Serge Latouche synthétise le changement de cap en huit "R", huit objectifs interdépendants "susceptibles d'enclencher un processus vertueux de décroissance sereine, conviviale et soutenable": réévaluer, reconceptualiser, restructurer, redistribuer, relocaliser, réduire, réutiliser, recycler. L'idée est de "sortir de l'imaginaire dominant" et nous sommes précisément dans la proposition d'Aurélien Barrau: changer de rapport au monde. Cela relève de la poésie. Il s'agit ni plus ni moins que de procéder à une cure globale de désintoxication. Et le versant pragmatique de ce projet doit toucher toutes les sphères de nos sociétés, au-delà des frontières des pays: politiques, médiatiques, industrielles, scolaires et bien sûr, individuelles. "Penser et consommer autrement pour une révolution culturelle" est le complément de titre de ce livre et en effet, tout tient dans cet "autrement". C'est dire si cette décroissance confine à l'utopie.

Pour autant, j'ai personnellement la conviction qu'accepter cette décroissance est le seul chemin pacifique qui s'offre à nous, toutes choses égales par ailleurs.

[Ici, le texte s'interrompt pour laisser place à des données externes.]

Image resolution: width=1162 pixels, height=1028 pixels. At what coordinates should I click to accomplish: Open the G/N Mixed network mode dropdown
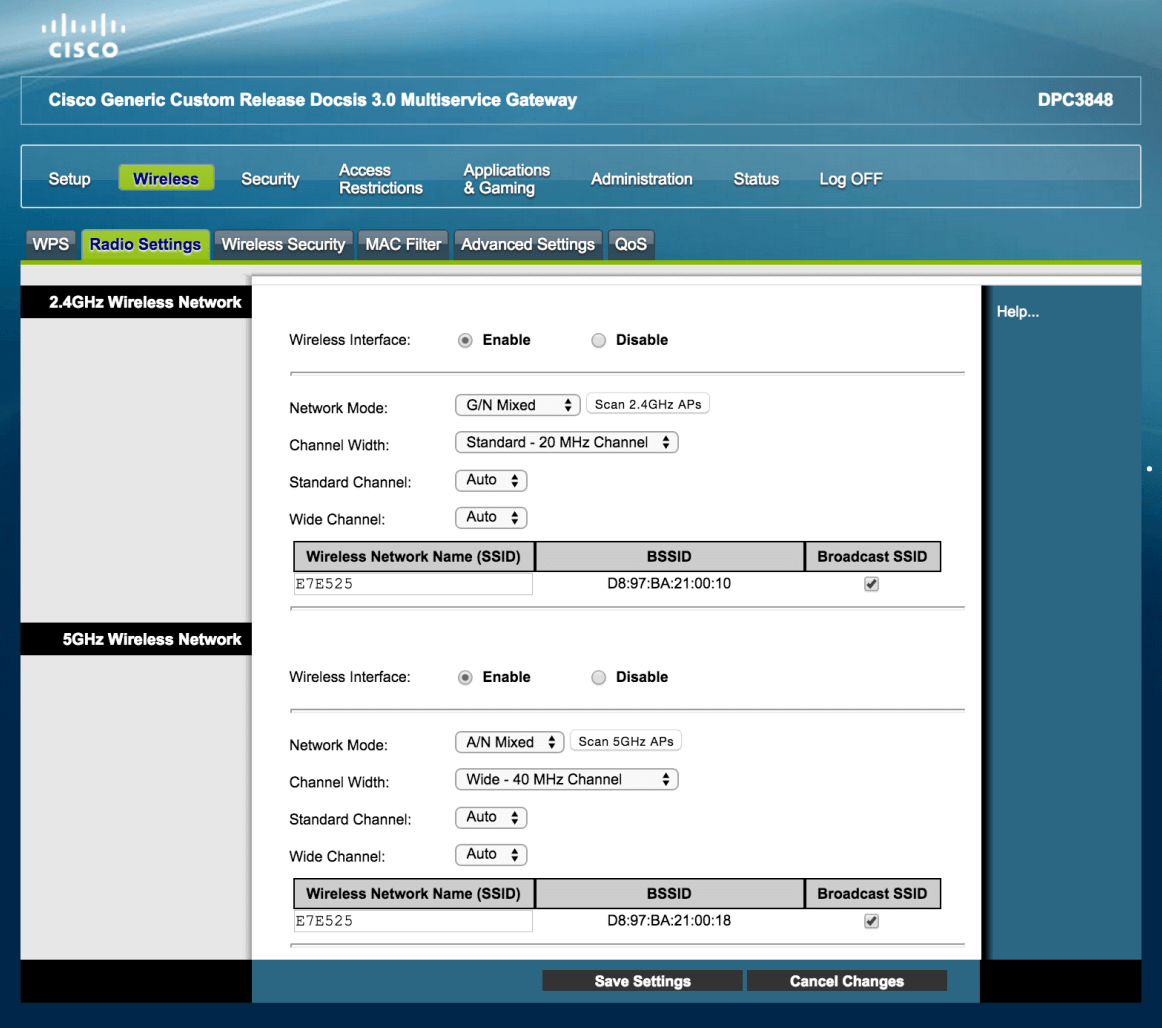517,405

L'acceptation est la condition sine qua non pour que cette redescente ne soit pas une chute brusque, pour que ce freinage ne soit pas une collision, et pour que le régime alimentaire ne tourne pas à la guerre compétitive pour l'appropriation des ressources restantes. Avec ce livre, j'ai véritablement pris conscience du côté précurseur et visionnaire de Serge Latouche et de l'héritage qu'il offre aux nouvelles générations de chercheurs et de penseurs qui se posent sur ses épaules de géant.